→ Work instructions: Wherever a picture sits, omit it. Output the rest of the listing exactly.

→ Provided records:
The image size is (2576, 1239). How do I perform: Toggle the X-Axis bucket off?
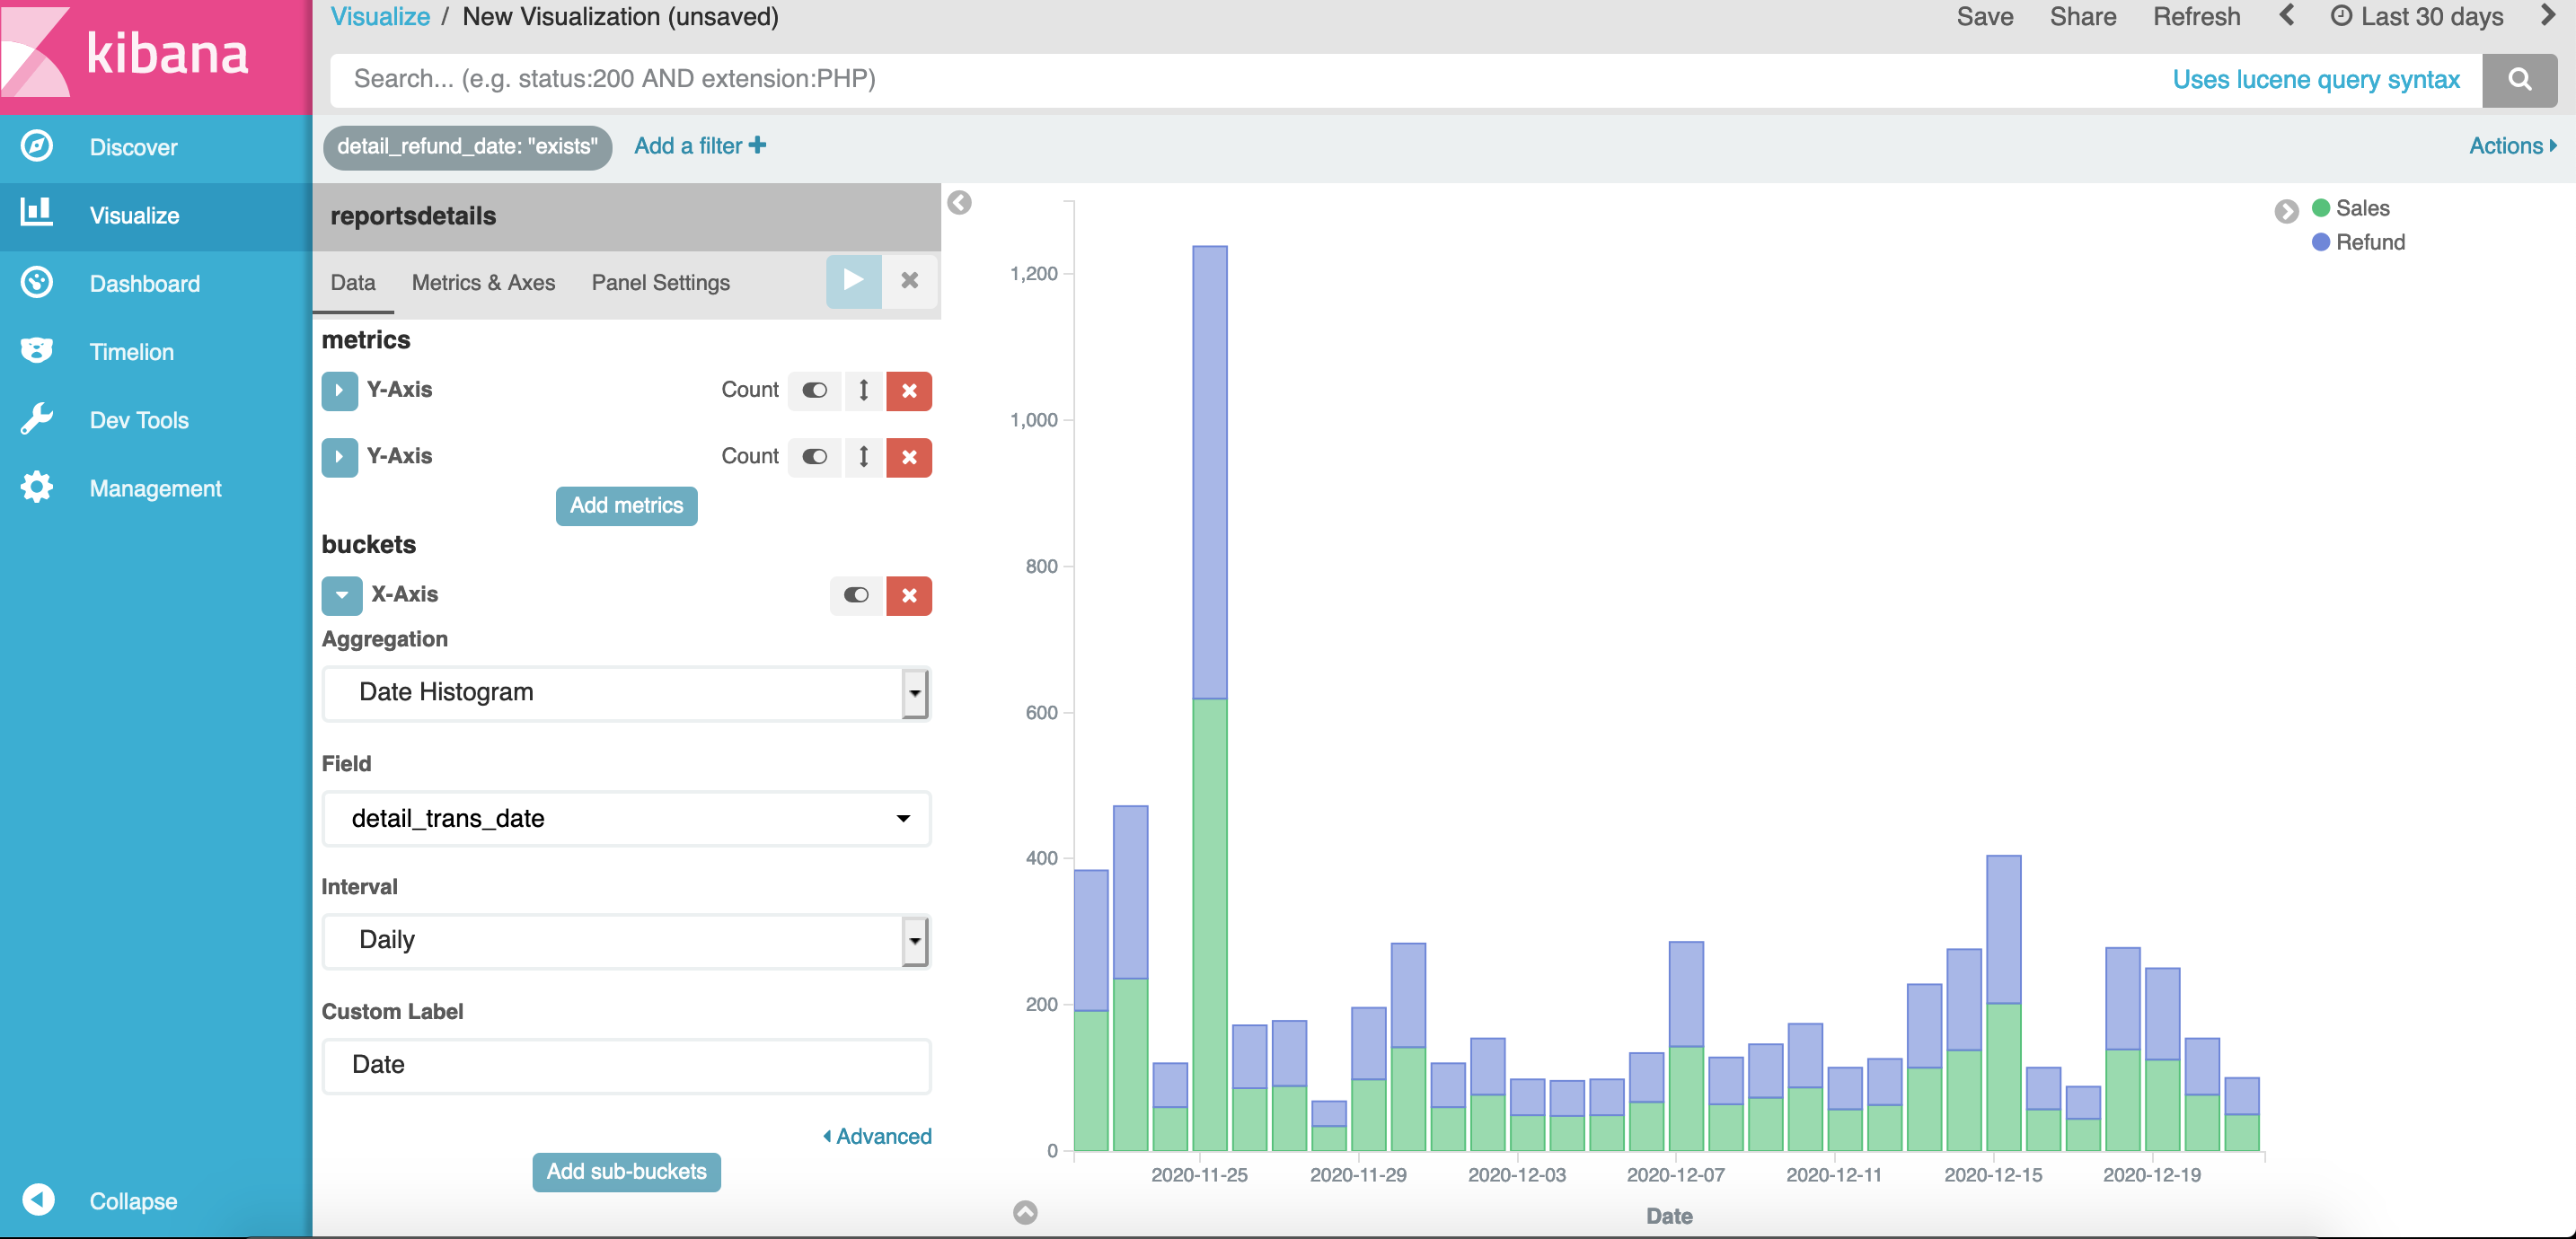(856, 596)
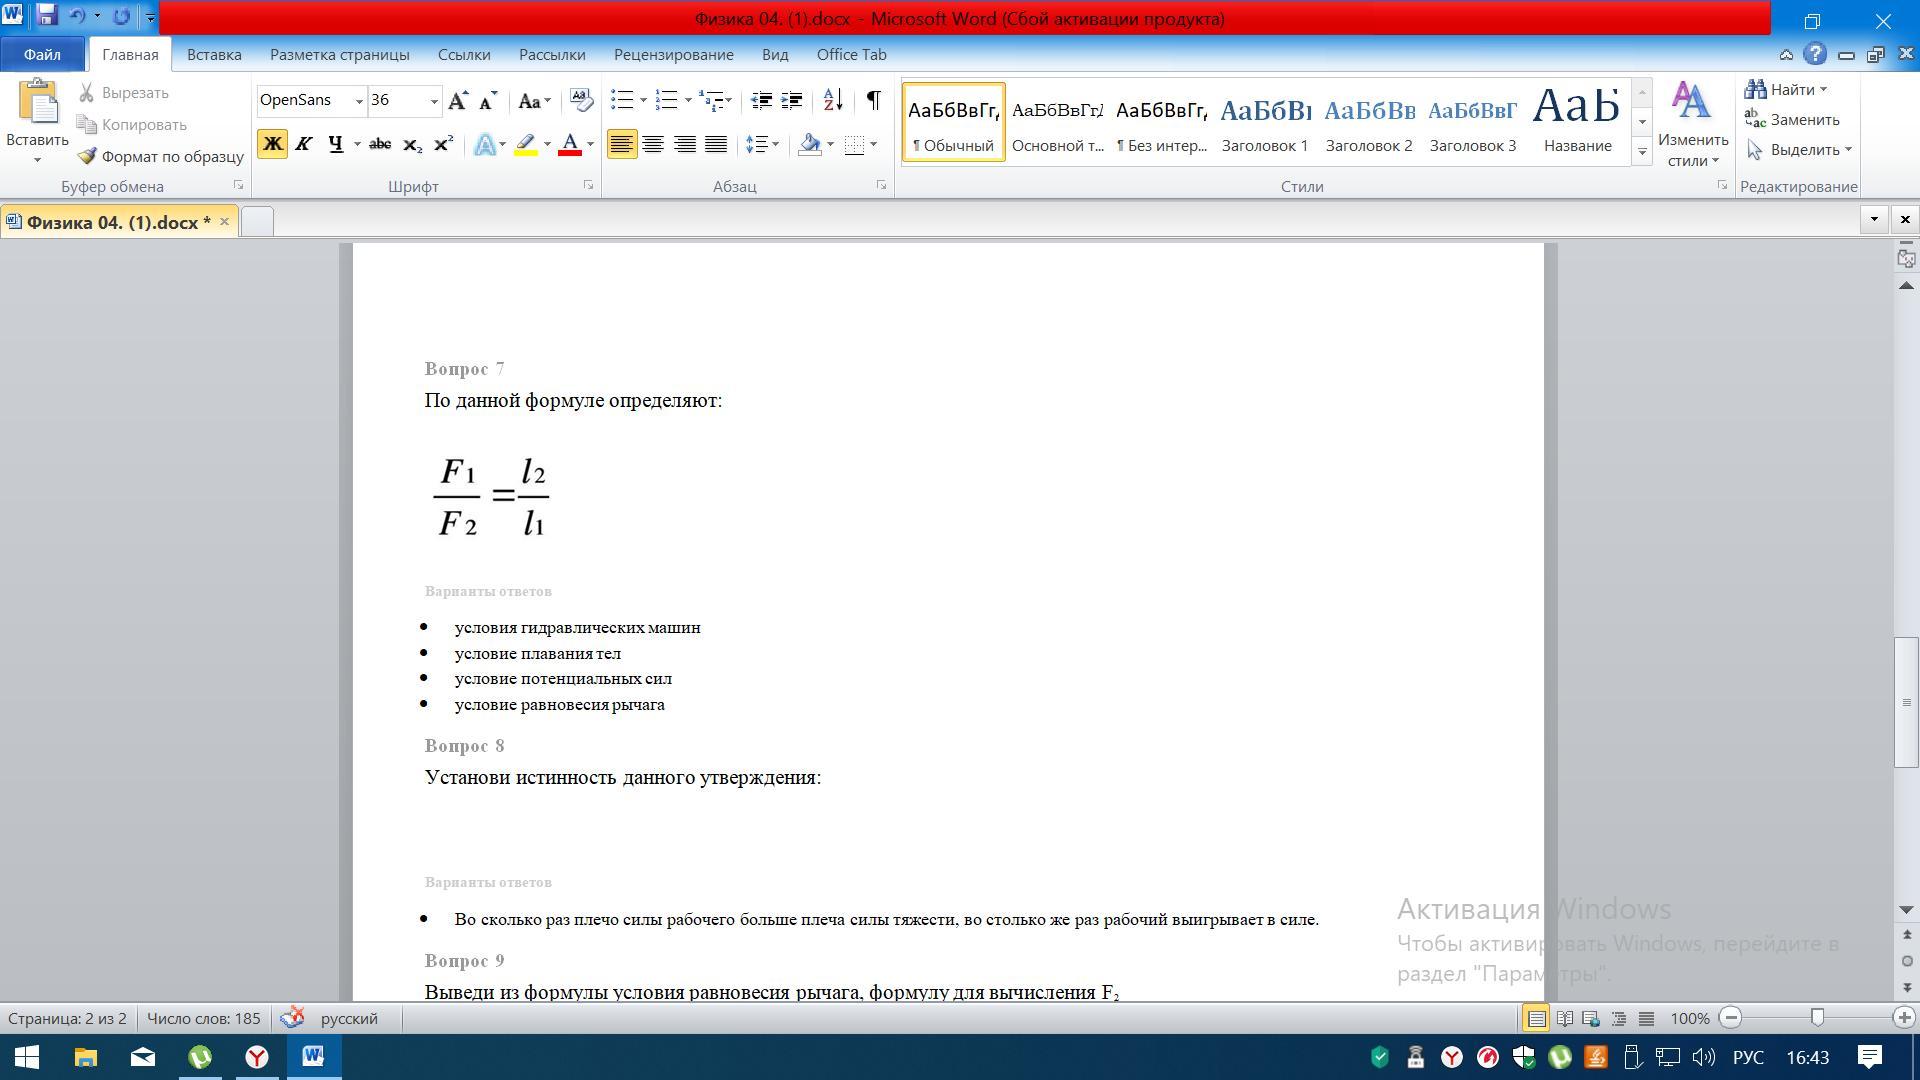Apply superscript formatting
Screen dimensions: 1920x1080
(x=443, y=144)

→ Solution for this problem:
The image size is (2576, 1239). How do I perform: Toggle the X-Axis bucket off?
(856, 596)
Apply superscript formatting
Screen dimensions: 1920x1080
(x=443, y=144)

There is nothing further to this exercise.